Optimization Techniques
1. Caching
python
from functools import lru_cache
@lru_cache(maxsize=100)
def cached_query(question: str):
"""Cache recent queries to avoid redundant processing"""
return rag.query(question)
2. Streaming Responses
python
from langchain.callbacks.streaming_stdout import StreamingStdOutCallbackHandler
def create_streaming_chain(retriever):
"""Stream responses for better UX"""
llm = ChatOpenAI(
model="gpt-4",
temperature=0,
streaming=True,
callbacks=[StreamingStdOutCallbackHandler()]
)
qa_chain = RetrievalQA.from_chain_type(
llm=llm,
retriever=retriever,
return_source_documents=True
)
return qa_chain
3. Async Processing
python
import asyncio
from langchain_openai import ChatOpenAI
async def async_query(chain, question):
"""Process queries asynchronously"""
result = await chain.ainvoke({"query": question})
return result
# Multiple queries in parallel
async def process_multiple_queries(questions):
tasks = [async_query(qa_chain, q) for q in questions]
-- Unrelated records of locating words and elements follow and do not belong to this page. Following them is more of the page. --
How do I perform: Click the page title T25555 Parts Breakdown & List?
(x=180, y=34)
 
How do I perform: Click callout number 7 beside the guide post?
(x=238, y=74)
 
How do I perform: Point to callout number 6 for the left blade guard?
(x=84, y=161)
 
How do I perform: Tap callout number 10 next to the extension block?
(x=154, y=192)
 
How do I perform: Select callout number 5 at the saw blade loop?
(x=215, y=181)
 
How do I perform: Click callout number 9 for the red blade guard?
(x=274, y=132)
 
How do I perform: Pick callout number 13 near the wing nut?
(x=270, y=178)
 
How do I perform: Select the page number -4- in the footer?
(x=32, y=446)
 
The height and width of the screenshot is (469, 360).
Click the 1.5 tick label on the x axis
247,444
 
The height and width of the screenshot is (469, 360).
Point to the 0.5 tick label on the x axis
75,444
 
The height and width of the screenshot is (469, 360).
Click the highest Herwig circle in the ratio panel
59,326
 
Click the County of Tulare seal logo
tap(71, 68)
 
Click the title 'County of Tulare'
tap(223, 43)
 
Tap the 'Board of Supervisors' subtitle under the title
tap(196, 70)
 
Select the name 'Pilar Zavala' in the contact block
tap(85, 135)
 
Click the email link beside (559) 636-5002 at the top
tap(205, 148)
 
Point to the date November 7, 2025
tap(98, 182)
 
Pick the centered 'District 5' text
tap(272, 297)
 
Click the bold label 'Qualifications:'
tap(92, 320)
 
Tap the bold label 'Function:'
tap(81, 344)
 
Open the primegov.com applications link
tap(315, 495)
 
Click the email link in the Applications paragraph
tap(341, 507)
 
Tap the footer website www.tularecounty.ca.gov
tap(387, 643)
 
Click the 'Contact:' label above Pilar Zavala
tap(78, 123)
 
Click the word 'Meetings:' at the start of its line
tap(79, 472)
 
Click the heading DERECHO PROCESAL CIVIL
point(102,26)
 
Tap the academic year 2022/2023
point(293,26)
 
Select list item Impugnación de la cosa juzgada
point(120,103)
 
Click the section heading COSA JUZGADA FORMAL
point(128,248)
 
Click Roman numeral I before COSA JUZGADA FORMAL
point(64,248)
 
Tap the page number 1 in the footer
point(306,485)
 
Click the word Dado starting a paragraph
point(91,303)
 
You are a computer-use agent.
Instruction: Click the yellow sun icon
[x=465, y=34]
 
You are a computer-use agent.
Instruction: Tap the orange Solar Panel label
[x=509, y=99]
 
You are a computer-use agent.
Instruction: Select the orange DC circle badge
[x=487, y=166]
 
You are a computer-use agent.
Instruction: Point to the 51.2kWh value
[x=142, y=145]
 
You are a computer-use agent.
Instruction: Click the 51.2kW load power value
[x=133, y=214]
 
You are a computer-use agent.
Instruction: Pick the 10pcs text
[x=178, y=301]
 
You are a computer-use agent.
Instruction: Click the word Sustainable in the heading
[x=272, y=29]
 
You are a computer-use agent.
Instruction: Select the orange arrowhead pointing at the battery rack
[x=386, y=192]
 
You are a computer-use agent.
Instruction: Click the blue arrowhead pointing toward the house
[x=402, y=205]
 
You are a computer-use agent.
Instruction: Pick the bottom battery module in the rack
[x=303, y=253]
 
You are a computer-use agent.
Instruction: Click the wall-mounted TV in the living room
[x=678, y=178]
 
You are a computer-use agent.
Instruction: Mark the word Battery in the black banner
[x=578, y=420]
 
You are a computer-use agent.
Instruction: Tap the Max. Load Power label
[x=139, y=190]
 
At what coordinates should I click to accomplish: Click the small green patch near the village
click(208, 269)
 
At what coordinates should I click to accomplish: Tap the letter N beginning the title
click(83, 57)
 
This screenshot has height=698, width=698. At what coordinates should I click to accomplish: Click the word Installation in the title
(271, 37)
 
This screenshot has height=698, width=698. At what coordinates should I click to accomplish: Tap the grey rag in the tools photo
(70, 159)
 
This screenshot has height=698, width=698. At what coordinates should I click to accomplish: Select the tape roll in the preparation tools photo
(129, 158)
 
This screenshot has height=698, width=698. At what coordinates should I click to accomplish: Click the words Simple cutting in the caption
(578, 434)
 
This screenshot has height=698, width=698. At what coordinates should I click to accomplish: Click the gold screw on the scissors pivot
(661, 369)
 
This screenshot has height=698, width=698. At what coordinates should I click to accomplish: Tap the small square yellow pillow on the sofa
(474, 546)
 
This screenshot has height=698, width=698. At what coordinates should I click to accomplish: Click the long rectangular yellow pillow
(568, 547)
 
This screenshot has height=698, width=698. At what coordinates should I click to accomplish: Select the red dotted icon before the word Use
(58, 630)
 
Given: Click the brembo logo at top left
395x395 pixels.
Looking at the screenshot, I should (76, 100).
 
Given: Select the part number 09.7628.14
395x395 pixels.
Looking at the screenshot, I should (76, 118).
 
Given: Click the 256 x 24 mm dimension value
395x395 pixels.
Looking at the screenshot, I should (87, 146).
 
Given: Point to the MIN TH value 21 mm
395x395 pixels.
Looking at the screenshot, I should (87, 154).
results = await asyncio.gather(*tasks)
return results
# Usage
questions = ["Question 1", "Question 2", "Question 3"]
results = asyncio.run(process_multiple_queries(questions))
Common Pitfalls and Solutions
1. Chunk Size Too Large/Small
python
# ❌ Problem: Large chunks = diluted relevance
chunks = splitter.split_documents(docs, chunk_size=5000)
# ✅ Solution: Optimal chunk size
chunks = splitter.split_documents(docs, chunk_size=1000, chunk_overlap=200)
2. No Source Attribution
python
# ❌ Problem: Can't verify answers
qa_chain = RetrievalQA.from_chain_type(llm, retriever=retriever)
# ✅ Solution: Always return sources
qa_chain = RetrievalQA.from_chain_type(
llm,
retriever=retriever,
return_source_documents=True # ✅
)
3. Poor Retrieval
python
# ❌ Problem: Only retrieving 1 document
retriever = vectorstore.as_retriever(search_kwargs={"k": 1})
# ✅ Solution: Retrieve more for context
retriever = vectorstore.as_retriever(search_kwargs={"k": 4})
Summary
You've built a complete RAG system! The key components are:
- Document Loading: Support multiple formats (PDF, text, web)
- Chunking: Split intelligently with overlap
- Embeddings: Convert text to semantic vectors
- Vector Store: Enable fast similarity search
- Retrieval: Find relevant context
- Generation: LLM creates answers from context
This foundation scales from prototypes to production systems.